Kami memulai perjalanan pada pukul 14.30. Jauh dari rencana awal. Namun, perjalanan menuju Desa Sepakung tetap berlanjut. Siang itu kondisi lalu lintas sangat lancar. Tidak terlihat adanya sebuah kemacetan. Hanya sedikit tersendat ketika tiba di persimpangan jalan. Perjalanan akan membutuhkan waktu sekitar 1 jam perjalanan. Lamanya perjalanan bukan karena jaraknya yang jauh, tapi karena kondisi jalan yang menanjak dan rusak di beberapa ruas.
Deta yang berada di barisan depan langsung menggeber motornya ketika melintas di Jalan Lingkar Ambarawa. Jalan ini memang terkenal dengan jalan yang lebar dan kondisi yang sepi. Jalanan ini didominasi oleh truk dan bus yang tidak bisa melewati jalan utama Ambarawa. Jalan Lingkar Ambarawa dikenal memiliki pemandangan yang bagus, seperti pemandangan Rawa Pening dan barisan pegunungan–salah satunya Gunung Merbabu. Bisa dibilang jalan ini merupakan salah satu jalan dengan pemandangan indah yang ada di sekitar Kota Semarang.
Laju kendaraan melambat ketika kami memasuki Kecamatan Banyubiru. Jalan lebih sempit dan kondisinya lebih ramai. Kami mengarahkan kendaraan kami menuju sebuah gang yang mengarah ke Desa Sepakung. Kali ini Rony berada di barisan depan karena dia mengetahui lokasi Embung Mbalong. Sementara itu, aku yang membonceng Bangun berada di baris terakhir.
Baca Juga: Tiba-Tiba ke Kalikesek
Kami mulai melintasi jalan menanjak ketika memasuki Desa Sepakung. Desa berada di lereng Gunung Telomoyo. Bahkan terdapat jalur sebagai akses menuju Gunung Telomoyo. Beberapa jalan menanjak dan berliku berhasil kami libas, meskipun motor melaju dengan sangat pelan. Entah berapa banyak jalan menanjak yang berhasil kami lewati. Jalan menanjak nan berkelok menjadi hal yang biasa bagi kami di siang itu.
Jalan berbatu yang tidak rata memaksa kami untuk melambatkan laju kecepatan. Kemudian beralih dengan jalan beton yang menanjak terjal. Motor yang Bangun kendarai tak kuat melaju. Kondisi ini memaksaku turun dari motor. Bagi kami ini adalah hal yang biasa ditemui sehingga kami hanya perlu menertawakannya saja.
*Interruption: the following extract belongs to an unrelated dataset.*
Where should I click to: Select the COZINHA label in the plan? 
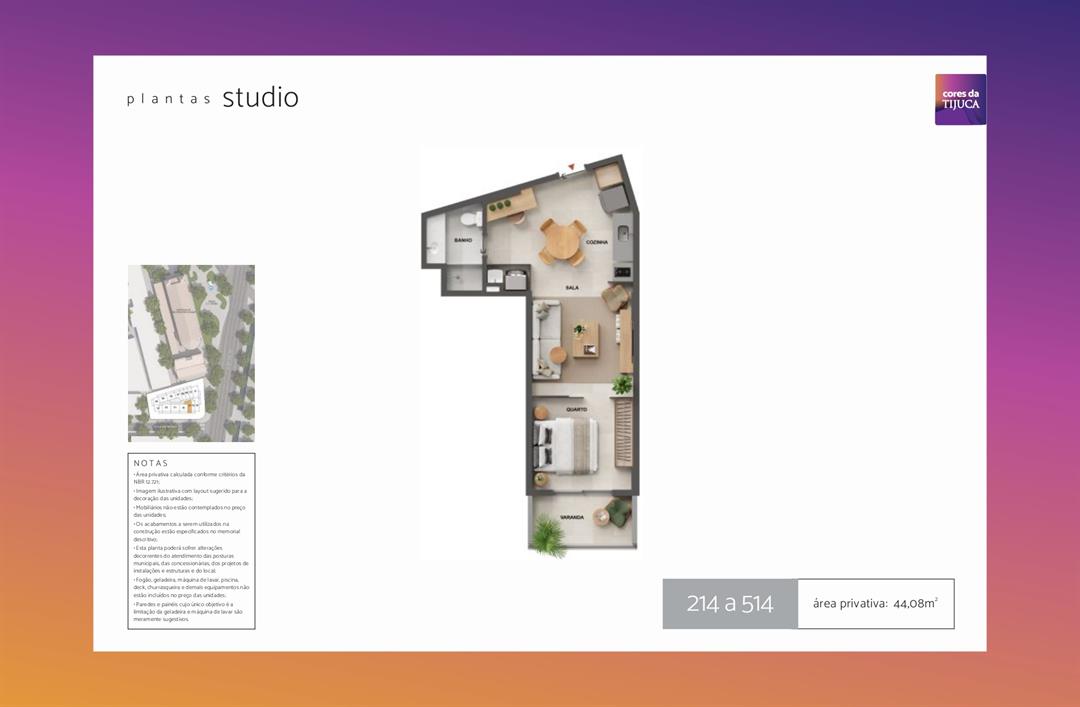tap(597, 242)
Perasaan senang menghampiri kami tatkala kami tiba di Kantor Kepala Desa Sepakung. Kami bertemu dengan aktivitas warga desa yang sedang membersihkan gabah padi. Pemandangan hamparan sawah dan perbukitan menyambut perjalanan kami. Kami memutuskan untuk berhenti sejenak sekaligus mengabadikan momen. Setelah ini kami akan melintas jalan perkebunan yang tidak ada permukiman warga.
Di akhir perjalanan kami bertemu jalan tanah yang kondisinya becek karena hujan tadi malam. Motor mengalami slip pada ban belakang akibat tidak bisa menghindari jalan yang becek. Aku kembali turun dari motor dan memilih untuk berjalan kaki menuju ke sebuah rumah kayu yang berfungsi sebagai loket masuk.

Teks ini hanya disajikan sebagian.